Health Canada approves safe injection site for Calgary; temporary site opens soon

By The Canadian Press
October 27, 2017 - 12:45pm

CALGARY — Health Canada has approved a safe injection site for opioid drugs in Calgary.

Alberta Health says a temporary site will open soon in the parking area of the Sheldon M. Chumir Health Centre while a permanent site inside the centre is being constructed.

Alberta Health says patients will also be able to get treatment, including suboxone, methadone, and counselling.

Evidence shows that supervised consumption services save lives, reduce transmission of infections by providing sterile needles and equipment and build safer communities by reducing public substance use and discarded needles.

Last week, Health Canada approved four safe injection sites for Edmonton and one for Lethbridge, and those are expected to open later this year or early next year.

Jessica Holtsbaum of the group Changing the Face of Addiction, called it great news.

"It will save lives and provide those with substance-use disorders an access point to further treatment. It is a long overdue step in the right direction. However, this is only one small step and momentum can't end here."

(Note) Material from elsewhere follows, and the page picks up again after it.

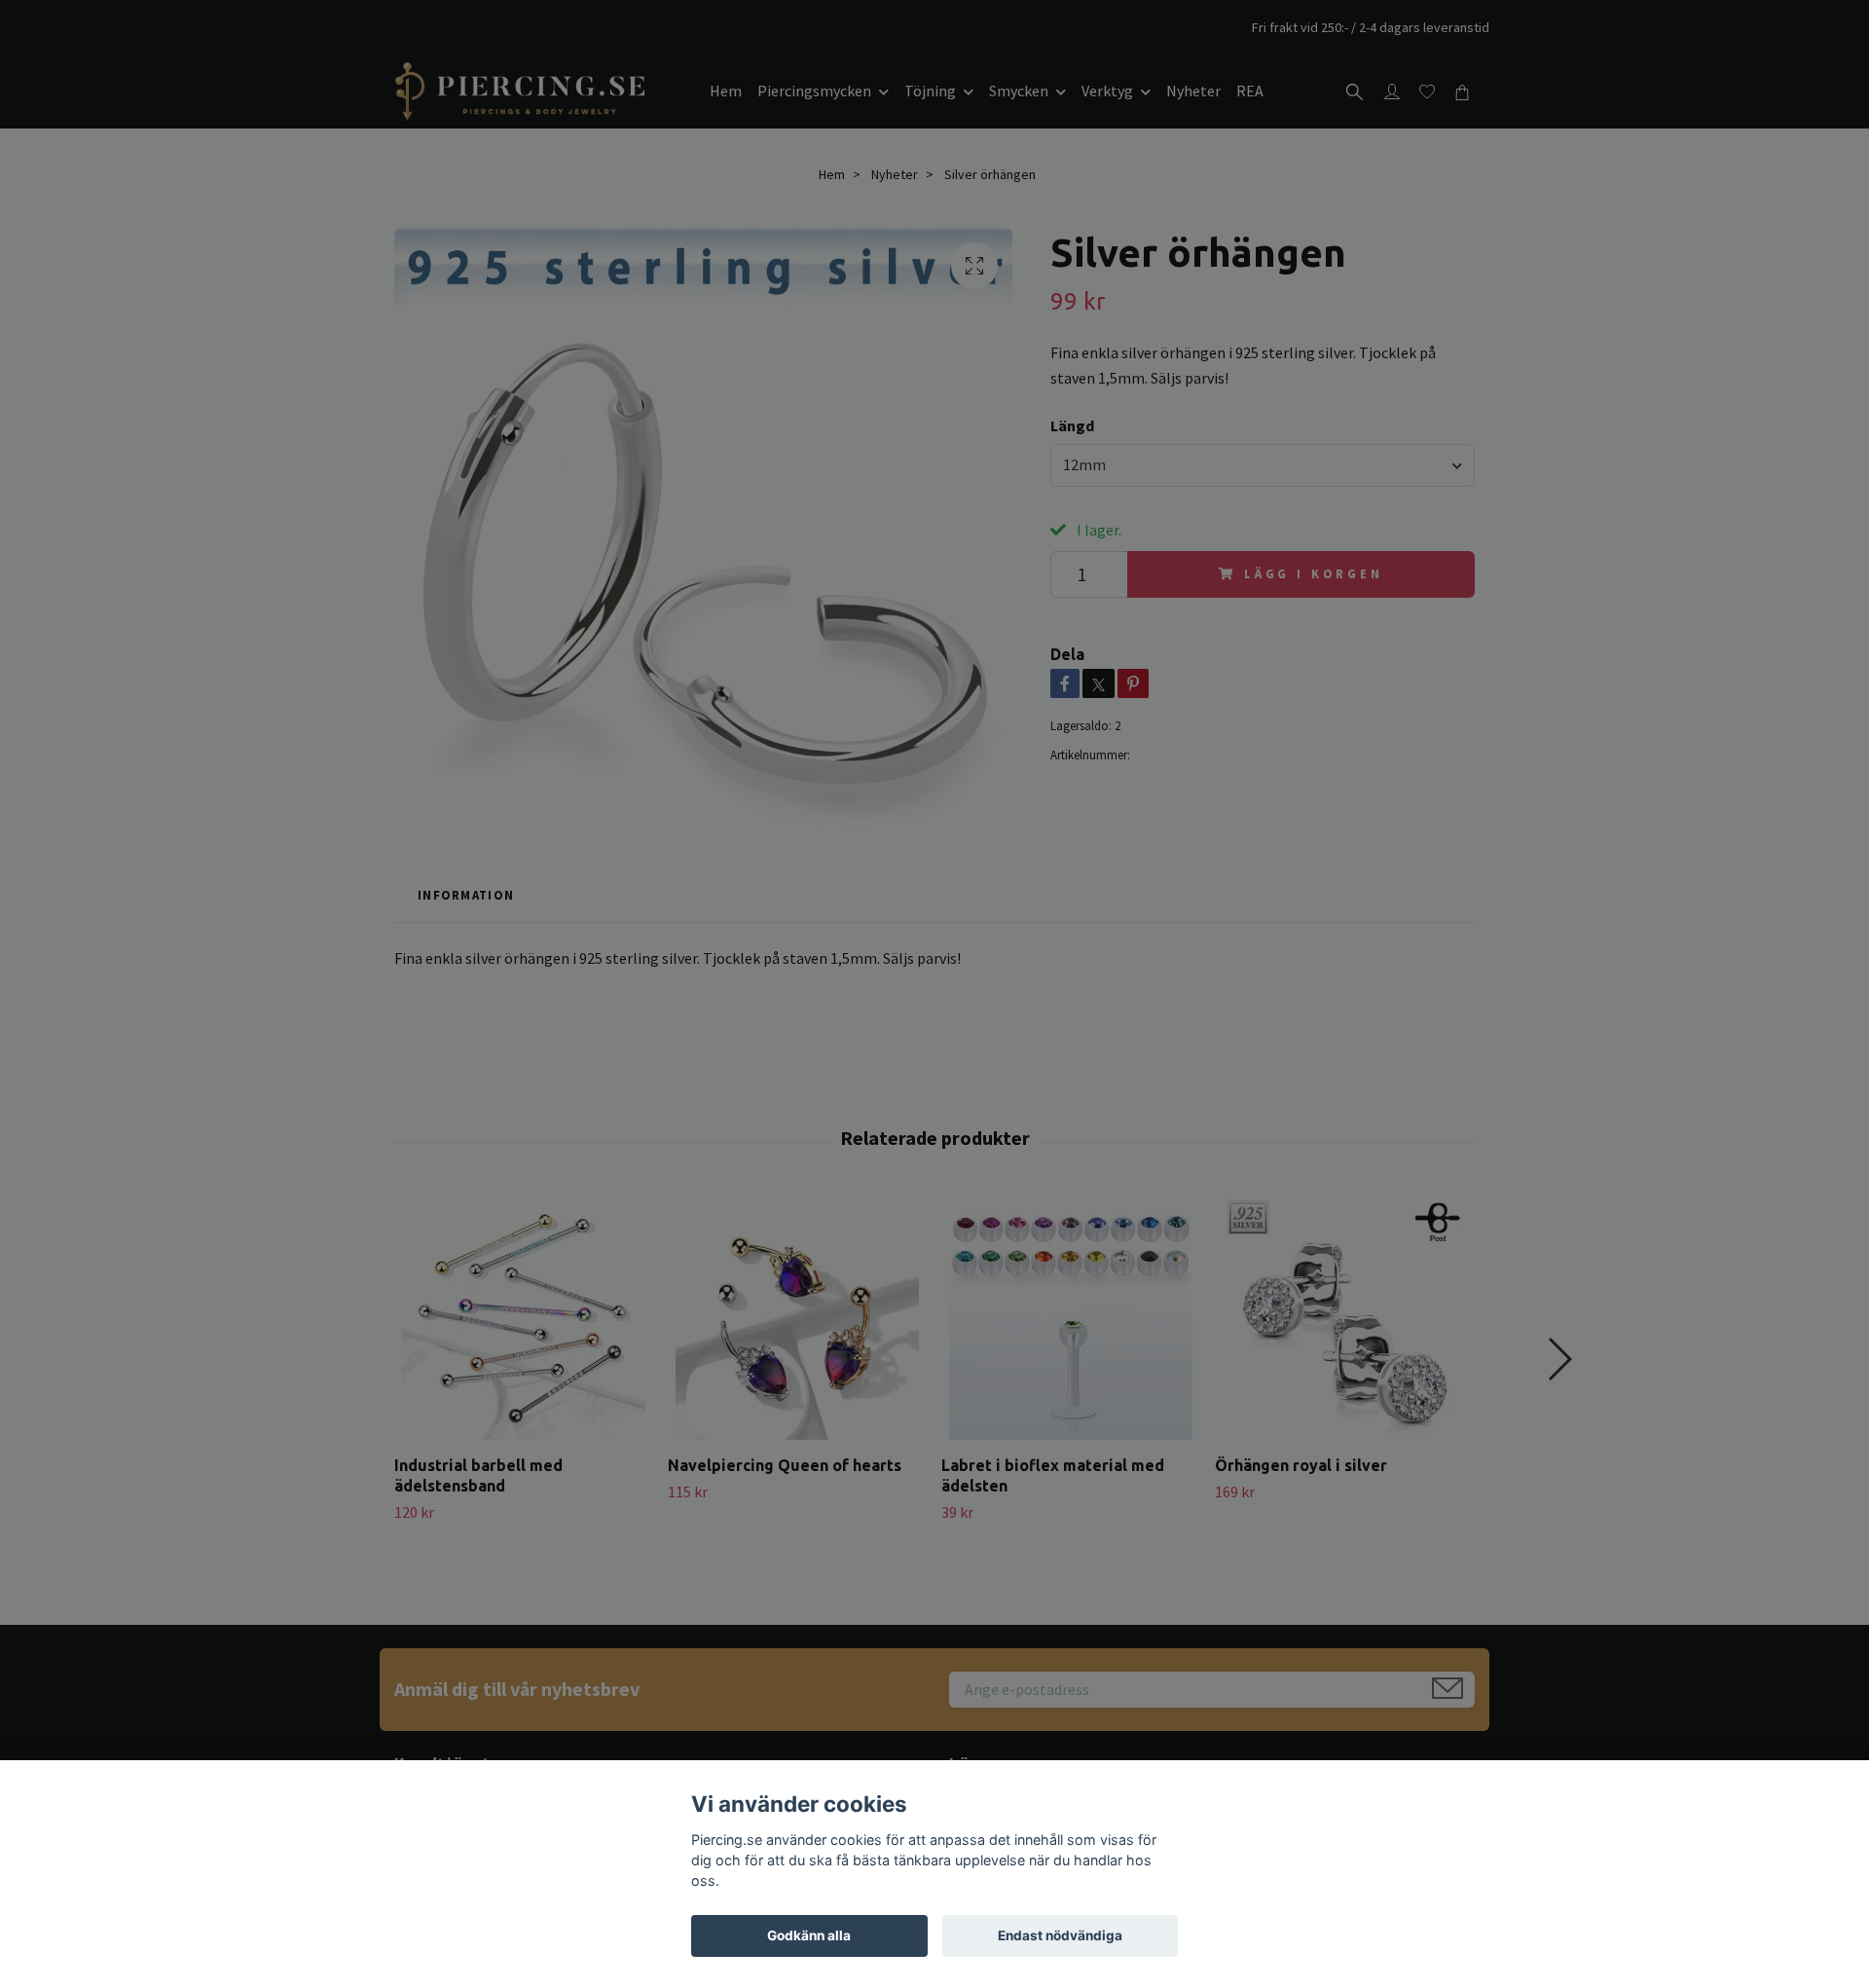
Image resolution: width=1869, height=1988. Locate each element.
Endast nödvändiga (1060, 1935)
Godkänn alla (809, 1935)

The province is providing $2.2 million for startup costs and for construction of the temporary and permanent locations at the Chumir health centre. The province will also provide operational funding for all six supervised consumption sites approved for Alberta.

As of mid-August 2017, 315 people have died of apparent fentanyl-related overdoses in Alberta. There were 586 suspected opioid-related deaths in the province last year.

The Canadian Institute for Health Information has said data from Alberta suggests emergency room visits related to heroin and synthetic opioid overdoses spiked almost 10-fold in the last five years.

The first safe consumption sites in Canada were set up in Vancouver. Health Canada has approved other sites in Montreal and Toronto.

Last month, Dr. Theresa Tam, Canada's chief public health officer, said at least 2,816 Canadians died from opioid-related causes in 2016 and that number is expected to grow this year.